Supreme Court to Decide the Meaning of “Changing Clothes”

Certainly the United States Supreme Court’s current docket has some controversial issues – – – such as affirmative action, voting rights, campaign finance, and same-sex marriage – – – but some of the questions it decides to hear are decidedly less high profile, including a question of statutory construction on the meaning of changing clothes, and indeed, the meaning of clothes.

The Court has granted certiorari in Sandifer v. United States Steel to decide

What constitutes “changing clothes” within the meaning of section 203(o) of the Fair Labor Standards Act?

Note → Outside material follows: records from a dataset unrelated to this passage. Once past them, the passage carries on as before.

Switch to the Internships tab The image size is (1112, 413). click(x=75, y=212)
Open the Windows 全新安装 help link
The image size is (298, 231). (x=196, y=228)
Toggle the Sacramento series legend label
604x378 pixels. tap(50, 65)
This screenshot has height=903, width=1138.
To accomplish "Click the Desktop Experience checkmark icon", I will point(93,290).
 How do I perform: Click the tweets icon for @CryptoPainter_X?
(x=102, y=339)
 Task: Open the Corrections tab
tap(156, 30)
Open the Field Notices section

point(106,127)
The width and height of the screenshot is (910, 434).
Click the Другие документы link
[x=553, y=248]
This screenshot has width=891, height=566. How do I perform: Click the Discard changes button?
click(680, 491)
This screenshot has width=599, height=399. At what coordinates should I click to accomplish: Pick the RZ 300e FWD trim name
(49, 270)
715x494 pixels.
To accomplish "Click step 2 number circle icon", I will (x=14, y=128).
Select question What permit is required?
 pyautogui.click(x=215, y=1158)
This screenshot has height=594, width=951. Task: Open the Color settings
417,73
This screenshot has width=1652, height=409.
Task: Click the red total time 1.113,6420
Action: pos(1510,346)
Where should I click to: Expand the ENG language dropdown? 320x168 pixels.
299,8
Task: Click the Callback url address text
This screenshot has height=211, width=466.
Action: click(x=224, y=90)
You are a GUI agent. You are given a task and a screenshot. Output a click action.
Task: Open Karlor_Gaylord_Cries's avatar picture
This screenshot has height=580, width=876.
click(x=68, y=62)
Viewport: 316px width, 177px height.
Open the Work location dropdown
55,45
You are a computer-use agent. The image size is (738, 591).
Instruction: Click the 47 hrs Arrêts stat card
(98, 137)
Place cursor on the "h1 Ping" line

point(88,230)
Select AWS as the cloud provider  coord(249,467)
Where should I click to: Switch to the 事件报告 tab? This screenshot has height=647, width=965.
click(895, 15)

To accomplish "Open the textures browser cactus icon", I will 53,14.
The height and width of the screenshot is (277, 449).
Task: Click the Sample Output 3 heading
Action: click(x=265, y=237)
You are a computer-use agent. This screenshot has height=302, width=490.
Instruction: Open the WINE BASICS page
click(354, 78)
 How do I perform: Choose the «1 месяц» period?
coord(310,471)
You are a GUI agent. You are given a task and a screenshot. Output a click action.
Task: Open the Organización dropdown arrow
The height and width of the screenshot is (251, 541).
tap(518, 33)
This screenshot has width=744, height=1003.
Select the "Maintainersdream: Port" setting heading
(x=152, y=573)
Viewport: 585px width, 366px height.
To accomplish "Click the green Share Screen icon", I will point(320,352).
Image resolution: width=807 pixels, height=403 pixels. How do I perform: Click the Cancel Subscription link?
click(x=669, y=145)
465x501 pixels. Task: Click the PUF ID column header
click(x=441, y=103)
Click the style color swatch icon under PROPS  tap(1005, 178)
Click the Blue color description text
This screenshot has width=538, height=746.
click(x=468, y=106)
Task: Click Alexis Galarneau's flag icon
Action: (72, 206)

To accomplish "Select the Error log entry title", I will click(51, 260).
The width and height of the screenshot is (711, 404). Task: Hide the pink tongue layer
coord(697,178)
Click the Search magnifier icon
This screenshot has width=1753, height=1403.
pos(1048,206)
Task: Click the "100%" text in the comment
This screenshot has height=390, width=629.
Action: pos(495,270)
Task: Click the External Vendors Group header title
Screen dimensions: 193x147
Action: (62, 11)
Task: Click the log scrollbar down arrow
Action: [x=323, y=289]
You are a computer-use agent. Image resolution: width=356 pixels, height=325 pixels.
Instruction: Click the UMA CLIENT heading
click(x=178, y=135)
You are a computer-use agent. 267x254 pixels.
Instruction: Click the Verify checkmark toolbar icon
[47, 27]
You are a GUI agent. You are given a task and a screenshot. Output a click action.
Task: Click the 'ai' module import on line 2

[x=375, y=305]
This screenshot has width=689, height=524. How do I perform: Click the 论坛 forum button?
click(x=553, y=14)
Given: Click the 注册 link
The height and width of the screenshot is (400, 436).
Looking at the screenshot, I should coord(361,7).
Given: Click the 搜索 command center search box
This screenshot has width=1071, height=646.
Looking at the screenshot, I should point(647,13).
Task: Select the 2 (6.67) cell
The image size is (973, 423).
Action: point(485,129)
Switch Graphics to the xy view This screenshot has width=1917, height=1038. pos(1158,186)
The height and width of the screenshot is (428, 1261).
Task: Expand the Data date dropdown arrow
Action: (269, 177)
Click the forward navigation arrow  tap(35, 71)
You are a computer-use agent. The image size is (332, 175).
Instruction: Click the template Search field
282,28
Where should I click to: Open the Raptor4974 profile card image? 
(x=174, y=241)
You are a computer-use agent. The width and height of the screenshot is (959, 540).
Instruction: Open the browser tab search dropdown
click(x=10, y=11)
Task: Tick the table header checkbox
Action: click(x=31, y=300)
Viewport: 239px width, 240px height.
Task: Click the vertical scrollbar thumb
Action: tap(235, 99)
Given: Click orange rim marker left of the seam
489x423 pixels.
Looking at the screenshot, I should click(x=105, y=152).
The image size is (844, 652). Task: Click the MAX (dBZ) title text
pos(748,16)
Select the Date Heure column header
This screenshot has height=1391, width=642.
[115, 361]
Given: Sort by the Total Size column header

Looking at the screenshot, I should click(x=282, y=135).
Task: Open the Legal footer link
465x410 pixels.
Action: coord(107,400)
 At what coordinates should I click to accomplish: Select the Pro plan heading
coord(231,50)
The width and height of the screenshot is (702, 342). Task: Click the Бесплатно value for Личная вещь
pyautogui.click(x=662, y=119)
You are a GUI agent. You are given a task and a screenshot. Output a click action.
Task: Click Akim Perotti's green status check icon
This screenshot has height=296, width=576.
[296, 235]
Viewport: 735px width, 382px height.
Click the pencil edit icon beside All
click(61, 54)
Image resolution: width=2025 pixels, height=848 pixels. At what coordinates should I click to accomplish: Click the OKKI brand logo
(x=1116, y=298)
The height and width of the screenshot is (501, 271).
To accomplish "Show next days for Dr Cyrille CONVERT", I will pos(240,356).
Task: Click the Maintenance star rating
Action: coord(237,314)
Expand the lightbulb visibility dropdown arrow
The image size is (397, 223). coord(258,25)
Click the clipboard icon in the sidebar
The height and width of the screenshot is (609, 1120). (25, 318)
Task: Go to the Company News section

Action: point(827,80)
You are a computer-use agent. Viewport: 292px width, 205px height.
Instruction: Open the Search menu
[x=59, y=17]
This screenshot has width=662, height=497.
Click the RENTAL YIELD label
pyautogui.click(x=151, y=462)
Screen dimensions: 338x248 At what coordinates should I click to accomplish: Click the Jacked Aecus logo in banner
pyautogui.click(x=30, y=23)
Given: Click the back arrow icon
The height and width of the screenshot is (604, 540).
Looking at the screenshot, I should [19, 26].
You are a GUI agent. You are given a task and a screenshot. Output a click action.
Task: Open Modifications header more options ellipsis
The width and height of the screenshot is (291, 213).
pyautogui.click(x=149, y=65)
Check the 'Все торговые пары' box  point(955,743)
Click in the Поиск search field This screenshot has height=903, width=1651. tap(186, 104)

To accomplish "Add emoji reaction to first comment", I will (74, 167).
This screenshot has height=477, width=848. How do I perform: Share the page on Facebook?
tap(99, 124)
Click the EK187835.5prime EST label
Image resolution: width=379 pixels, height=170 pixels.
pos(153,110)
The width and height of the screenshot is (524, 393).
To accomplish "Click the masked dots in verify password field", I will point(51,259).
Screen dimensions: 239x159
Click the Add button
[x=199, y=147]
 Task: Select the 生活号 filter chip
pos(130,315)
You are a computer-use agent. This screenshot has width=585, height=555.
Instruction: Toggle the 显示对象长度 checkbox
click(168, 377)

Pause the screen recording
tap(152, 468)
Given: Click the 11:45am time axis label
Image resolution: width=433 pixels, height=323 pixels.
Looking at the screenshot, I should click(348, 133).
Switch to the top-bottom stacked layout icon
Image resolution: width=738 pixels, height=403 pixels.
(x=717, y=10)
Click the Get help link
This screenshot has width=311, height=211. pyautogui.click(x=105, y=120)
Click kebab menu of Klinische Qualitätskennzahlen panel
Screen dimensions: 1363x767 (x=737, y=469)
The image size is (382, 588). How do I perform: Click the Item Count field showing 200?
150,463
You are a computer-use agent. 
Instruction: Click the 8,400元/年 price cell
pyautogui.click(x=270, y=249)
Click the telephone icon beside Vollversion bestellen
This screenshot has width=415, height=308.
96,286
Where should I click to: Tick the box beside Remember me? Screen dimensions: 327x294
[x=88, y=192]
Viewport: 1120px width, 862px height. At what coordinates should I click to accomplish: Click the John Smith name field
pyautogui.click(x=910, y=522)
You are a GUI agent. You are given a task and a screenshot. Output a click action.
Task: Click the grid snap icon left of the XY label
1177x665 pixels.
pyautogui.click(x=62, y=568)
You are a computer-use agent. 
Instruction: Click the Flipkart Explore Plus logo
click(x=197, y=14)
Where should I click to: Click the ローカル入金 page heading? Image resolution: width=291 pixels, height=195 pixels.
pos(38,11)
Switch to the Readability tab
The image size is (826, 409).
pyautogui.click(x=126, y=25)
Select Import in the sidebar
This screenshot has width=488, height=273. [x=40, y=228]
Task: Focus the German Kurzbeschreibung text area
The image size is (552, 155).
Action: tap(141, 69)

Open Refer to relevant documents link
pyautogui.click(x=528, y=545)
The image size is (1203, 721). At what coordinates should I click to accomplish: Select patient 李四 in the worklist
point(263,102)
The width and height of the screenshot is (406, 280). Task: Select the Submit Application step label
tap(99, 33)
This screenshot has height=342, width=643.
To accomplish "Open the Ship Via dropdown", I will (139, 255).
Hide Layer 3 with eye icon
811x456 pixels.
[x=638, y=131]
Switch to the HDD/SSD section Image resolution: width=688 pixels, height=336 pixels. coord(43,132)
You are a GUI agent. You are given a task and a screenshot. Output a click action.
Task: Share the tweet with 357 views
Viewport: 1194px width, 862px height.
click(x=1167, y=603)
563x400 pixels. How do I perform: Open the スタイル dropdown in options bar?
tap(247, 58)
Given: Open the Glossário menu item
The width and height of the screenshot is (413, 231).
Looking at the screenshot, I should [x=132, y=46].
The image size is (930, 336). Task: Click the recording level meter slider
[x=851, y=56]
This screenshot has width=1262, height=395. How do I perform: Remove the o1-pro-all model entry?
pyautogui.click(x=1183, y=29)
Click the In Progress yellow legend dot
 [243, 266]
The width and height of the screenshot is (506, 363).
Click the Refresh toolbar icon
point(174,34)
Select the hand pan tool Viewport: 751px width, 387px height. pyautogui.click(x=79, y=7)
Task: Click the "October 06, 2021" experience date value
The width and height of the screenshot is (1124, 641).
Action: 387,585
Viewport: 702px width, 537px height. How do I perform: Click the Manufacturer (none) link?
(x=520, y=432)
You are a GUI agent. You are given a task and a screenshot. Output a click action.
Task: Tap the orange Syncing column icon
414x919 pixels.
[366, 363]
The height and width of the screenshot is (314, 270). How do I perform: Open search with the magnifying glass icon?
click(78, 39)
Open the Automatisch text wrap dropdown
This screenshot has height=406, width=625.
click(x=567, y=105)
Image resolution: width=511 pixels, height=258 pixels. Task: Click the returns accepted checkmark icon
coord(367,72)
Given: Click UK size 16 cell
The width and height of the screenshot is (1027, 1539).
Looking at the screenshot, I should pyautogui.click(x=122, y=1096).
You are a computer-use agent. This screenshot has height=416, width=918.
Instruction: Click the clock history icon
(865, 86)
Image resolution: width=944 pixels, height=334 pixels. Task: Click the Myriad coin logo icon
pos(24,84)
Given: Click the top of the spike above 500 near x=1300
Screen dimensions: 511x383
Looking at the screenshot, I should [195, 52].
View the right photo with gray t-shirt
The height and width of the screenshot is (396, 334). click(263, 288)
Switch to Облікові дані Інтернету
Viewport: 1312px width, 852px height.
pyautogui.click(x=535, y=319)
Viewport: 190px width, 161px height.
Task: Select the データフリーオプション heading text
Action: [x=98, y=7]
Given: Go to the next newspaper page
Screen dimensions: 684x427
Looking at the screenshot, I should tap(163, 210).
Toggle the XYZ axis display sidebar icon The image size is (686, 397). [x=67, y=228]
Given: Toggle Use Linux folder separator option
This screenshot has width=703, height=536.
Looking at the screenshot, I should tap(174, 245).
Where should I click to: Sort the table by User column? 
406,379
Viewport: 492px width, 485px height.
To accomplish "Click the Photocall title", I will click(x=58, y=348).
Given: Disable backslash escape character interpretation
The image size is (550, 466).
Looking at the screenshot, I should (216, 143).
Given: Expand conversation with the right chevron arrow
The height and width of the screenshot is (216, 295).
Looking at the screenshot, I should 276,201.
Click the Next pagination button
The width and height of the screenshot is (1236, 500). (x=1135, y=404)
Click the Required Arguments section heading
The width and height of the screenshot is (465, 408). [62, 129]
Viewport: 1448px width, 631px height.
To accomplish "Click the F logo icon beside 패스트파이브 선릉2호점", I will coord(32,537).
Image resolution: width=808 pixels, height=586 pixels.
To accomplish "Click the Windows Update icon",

The section of the Fair Labor Standards Act, FLSA, at issue is a definitional one, defining “hours worked” as excludinwork clothesg

any time spent in changing clothes or washing at the beginning or end of each workday which was excluded from measured working time during the week involved by the express terms of or by custom or practice under a bona fide collective-bargaining agreement applicable to the particular employee.

The Seventh Circuit – – – in an opinion by the controversial and colorful Judge Richard Posner – – – found in favor of U.S. Steel that donning and doffing the safety gear was not necessarily changing clothes.  Not for the first time, Judge Posner decided to include an image in his opinion (reproduced at right).  Judge Posner explained:

It’s true that not everything a person wears is clothing. We say that a person “wears” glasses, or a watch, or his heart on his sleeve, but this just shows that “wear” is a word of many meanings. Almost any English speaker would say that the model in our photo is wearing work clothes.

Posner also situates the case in labor relations and the steel industry:

From a worker’s standpoint any time spent on the factory grounds is time “at work” in the sense of time away from home or some other place where he might prefer to be if he weren’t at work. But it is not time during which he is making steel, and so it is not time for which the company will willingly pay. If the workers have a legal right to be paid for that time, the company will be less willing to pay them a high wage for the time during which they are making steel; it will push hard to reduce the hourly wage so that its overall labor costs do not rise. The steel industry is inter- national and highly competitive, and unions temper their wage demands to avoid killing the goose that lays the golden eggs. They don’t want the American steel industry to go where so much American manufacturing has gone in recent years—abroad. The plaintiffs are adverse to their union, to the interests of other steelworkers, and to their own long-term interests.

The constitutional issues surface only in the last portion of Judge Posner’s opinion for the Seventh Circuit.  The Department of Labor, the federal agency charged with implementing FLSA, has altered its administrative determinations regarding the meaning of “changing clothes.”  As Posner writes, this meaning has changed with various Presidential Administrations, explaining in his inimitable prose that “Such oscillation is a normal phenomenon of American politics. Democrats are friendlier to unions than Republicans are . . . .”  He adds that “Naturally the Department of Labor does not acknowledge that its motive in switching sides was political; that would be a crass admission. . .”

Moreover, even as the Supreme Court is set to tell us what “changing clothes” means and within that pronouncement, to define “clothes,” these definitions will occur only within the context of a statute.  Thus, Congress retains ultimate power here; it could always amendment FLSA to include specific (and even contrary) definitions.